==== TEXTAUSZUG ====
Aber so eine Übergabe ist eine heikle Sache und birgt innerfamiliäres Konfliktpotenzial. Wollen die Kinder das überhaupt? Ist es wirtschaftlich der richtige Zeitpunkt? Gibt die alte Generation das Ruder tatsächlich aus der Hand? Werden die anderen Geschwister beteiligt oder ausbezahlt? Im Prater gehören viele Stände seit mehreren Generationen derselben Familie. Was können wir aus deren Erfahrung lernen? Ab ins Getümmel.
„Wir sind am halben Weg“
Die Bahn hält an, alle bewegen sich zum Ausgang, nur ein Kind zieht in die andere Richtung, trenzt, es will noch einmal fahren. Die nächsten Fahrgäste steigen schon in den Wagen ein. Daneben diskutieren zwei deutsche Familien, wie sie sich die Fahrtkosten aufteilen. Auch der 76-jährige Inhaber steht auf, geht aber gegen die Fahrtrichtung. Er biegt links durch eine kleine Tür ab, zwei Stufen hinunter, und schon befindet er sich unter dem Holzgerüst der Bahn. Dort, wo kaum Regen hingelangt, ist das Holz original aus den 1940er-Jahren, andere Teile wurden schon mehrmals ausgetauscht.
====
#### ZU BEARBEITENDE AUFGABEN
- A) Entnehmen Sie dem Text über den Prater den Abschnitt, der bei den Worten „Aber so eine“ einsetzt und nach „Ab ins Getümmel.“ endet. Übernehmen Sie ihn wortgetreu.
- B) Fassen Sie den Absatz des Textes über den Prater, der mit „Die Bahn hält an“ beginnt, als kurze Liste zusammen, ohne seine wesentlichen Fakten auszulassen.
==== MATERIAL ====
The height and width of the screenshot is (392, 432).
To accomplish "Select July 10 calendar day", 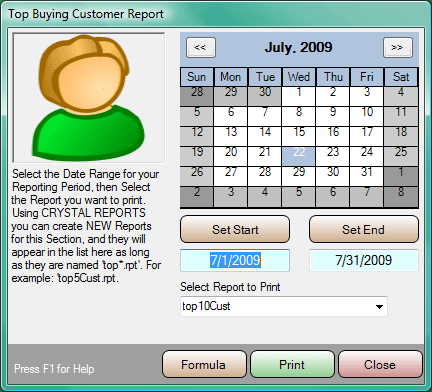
====
#### AUSGEARBEITETE LÖSUNGEN
- A)
Aber so eine Übergabe ist eine heikle Sache und birgt innerfamiliäres Konfliktpotenzial. Wollen die Kinder das überhaupt? Ist es wirtschaftlich der richtige Zeitpunkt? Gibt die alte Generation das Ruder tatsächlich aus der Hand? Werden die anderen Geschwister beteiligt oder ausbezahlt? Im Prater gehören viele Stände seit mehreren Generationen derselben Familie. Was können wir aus deren Erfahrung lernen? Ab ins Getümmel.

- B)
- Die Bahn hält, und die Fahrgäste gehen zum Ausgang. Nur ein Kind zieht quengelnd in die andere Richtung, weil es noch einmal fahren will.
- Die nächsten Fahrgäste steigen bereits ein. Daneben besprechen zwei deutsche Familien, wie sie die Fahrtkosten aufteilen.
- Der 76-jährige Inhaber geht gegen die Fahrtrichtung durch eine kleine Tür zwei Stufen hinunter unter das Holzgerüst der Bahn.
- Wo kaum Regen hinkommt, ist das Holz noch original aus den 1940er-Jahren. Andere Teile wurden schon mehrmals ausgetauscht.